> [Exercise goal]:
Take the data below and extract the lines from the one with "Where should I click to: Click the Salisbury" to the one with "Viewport: 553px width, 206px height.", inclusive, exactly as written.

> [Data for this exercise]:
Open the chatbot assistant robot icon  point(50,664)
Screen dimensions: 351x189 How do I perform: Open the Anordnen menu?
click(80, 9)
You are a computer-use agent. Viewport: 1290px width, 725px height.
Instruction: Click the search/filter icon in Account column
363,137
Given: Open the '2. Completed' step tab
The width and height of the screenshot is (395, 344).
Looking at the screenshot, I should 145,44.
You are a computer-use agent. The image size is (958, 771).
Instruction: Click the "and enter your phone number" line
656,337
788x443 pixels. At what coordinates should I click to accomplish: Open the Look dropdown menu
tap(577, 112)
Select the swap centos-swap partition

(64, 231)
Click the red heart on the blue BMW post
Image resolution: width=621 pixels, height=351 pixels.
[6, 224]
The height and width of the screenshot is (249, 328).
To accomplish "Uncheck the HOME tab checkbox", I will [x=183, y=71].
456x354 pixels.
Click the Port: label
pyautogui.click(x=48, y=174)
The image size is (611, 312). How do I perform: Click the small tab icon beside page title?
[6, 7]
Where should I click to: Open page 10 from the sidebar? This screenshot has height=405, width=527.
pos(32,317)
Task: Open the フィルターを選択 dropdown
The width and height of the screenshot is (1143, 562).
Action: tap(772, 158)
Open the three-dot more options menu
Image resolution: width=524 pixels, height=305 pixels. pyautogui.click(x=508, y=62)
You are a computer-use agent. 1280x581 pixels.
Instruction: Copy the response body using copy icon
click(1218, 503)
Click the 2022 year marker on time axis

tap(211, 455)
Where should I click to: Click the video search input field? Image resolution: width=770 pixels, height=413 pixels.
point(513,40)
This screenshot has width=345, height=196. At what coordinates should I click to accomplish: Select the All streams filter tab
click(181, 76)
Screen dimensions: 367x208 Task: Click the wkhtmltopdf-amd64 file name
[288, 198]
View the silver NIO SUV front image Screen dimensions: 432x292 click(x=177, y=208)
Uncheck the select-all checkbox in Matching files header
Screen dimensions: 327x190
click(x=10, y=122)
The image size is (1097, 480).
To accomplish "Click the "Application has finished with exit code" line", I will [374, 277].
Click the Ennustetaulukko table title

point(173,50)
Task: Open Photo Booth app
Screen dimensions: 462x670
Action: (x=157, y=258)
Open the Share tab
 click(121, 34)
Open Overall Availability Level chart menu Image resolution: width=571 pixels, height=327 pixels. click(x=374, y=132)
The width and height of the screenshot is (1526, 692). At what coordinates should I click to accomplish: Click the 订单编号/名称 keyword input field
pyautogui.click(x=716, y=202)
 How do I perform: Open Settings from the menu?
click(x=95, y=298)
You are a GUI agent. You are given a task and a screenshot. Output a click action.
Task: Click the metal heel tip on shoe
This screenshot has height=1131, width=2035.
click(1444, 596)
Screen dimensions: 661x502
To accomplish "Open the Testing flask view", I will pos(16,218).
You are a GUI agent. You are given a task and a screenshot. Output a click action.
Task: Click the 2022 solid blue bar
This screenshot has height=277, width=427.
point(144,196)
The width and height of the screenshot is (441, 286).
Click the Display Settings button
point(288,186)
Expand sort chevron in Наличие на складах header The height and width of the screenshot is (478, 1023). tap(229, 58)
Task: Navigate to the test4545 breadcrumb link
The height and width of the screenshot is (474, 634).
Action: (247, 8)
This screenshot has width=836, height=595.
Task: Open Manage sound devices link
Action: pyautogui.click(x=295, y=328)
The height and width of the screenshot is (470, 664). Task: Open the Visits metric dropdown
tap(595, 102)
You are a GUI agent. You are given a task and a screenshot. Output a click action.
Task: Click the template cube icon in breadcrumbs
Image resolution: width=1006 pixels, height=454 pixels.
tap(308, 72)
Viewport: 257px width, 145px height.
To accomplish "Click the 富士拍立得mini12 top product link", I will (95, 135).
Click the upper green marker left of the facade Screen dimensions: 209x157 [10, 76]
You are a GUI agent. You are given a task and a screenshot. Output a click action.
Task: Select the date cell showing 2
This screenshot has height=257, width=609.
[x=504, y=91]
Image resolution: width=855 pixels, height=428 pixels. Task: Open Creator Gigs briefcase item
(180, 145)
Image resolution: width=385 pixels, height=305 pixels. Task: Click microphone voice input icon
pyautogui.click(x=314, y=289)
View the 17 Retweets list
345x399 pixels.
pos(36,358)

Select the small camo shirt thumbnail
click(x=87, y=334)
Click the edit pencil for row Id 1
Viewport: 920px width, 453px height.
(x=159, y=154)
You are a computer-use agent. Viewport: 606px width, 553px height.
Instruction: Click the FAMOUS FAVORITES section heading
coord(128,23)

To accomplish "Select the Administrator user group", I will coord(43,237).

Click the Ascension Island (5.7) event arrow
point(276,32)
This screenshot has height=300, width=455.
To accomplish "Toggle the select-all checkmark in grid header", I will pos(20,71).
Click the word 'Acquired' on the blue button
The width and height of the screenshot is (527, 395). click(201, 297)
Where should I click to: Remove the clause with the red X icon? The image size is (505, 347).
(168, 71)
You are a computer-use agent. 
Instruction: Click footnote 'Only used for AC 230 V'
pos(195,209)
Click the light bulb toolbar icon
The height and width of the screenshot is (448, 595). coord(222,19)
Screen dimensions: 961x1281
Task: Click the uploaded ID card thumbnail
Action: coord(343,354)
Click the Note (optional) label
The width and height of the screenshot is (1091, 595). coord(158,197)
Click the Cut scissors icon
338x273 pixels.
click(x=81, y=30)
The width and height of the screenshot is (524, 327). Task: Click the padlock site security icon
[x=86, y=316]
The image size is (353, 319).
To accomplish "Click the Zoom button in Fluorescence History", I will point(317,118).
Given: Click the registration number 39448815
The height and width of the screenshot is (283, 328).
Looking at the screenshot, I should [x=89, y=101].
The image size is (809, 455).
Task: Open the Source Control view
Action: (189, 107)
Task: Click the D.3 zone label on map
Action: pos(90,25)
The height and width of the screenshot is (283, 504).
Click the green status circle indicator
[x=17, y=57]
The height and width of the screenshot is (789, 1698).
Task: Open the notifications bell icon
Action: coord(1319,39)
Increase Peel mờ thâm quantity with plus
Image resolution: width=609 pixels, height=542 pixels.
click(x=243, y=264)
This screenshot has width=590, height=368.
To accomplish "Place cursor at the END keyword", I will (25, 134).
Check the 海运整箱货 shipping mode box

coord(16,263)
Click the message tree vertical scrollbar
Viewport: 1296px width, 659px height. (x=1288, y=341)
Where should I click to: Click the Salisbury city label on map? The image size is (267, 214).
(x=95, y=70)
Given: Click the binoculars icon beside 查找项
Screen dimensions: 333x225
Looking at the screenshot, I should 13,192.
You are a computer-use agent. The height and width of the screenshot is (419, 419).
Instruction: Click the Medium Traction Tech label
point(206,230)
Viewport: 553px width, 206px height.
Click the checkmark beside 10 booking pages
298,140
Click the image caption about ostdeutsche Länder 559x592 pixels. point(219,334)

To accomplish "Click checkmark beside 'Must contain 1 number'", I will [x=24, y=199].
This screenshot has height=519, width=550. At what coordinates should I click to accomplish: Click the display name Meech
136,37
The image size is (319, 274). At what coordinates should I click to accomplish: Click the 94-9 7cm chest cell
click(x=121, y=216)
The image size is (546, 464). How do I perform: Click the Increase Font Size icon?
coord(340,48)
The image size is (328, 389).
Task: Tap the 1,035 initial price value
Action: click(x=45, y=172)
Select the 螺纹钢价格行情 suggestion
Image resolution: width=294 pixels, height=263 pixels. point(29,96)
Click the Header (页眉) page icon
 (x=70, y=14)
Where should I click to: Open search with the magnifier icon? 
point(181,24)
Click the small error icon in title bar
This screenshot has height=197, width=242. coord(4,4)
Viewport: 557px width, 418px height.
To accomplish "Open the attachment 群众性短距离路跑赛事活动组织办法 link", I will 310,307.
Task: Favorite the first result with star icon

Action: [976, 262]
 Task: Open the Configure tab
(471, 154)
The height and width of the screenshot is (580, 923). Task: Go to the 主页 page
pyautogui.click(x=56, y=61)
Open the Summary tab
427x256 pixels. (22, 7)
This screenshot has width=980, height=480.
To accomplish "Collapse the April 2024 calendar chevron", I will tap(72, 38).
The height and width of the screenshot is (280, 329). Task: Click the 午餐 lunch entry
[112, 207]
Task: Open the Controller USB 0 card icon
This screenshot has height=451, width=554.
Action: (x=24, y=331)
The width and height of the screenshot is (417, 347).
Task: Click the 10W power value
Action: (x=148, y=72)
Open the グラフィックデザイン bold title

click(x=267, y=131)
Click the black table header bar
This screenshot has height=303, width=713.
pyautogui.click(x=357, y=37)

> [Answer section]:
Where should I click to: Click the Salisbury city label on map? The image size is (267, 214).
(x=95, y=70)
Given: Click the binoculars icon beside 查找项
Screen dimensions: 333x225
Looking at the screenshot, I should 13,192.
You are a computer-use agent. The height and width of the screenshot is (419, 419).
Instruction: Click the Medium Traction Tech label
point(206,230)
Viewport: 553px width, 206px height.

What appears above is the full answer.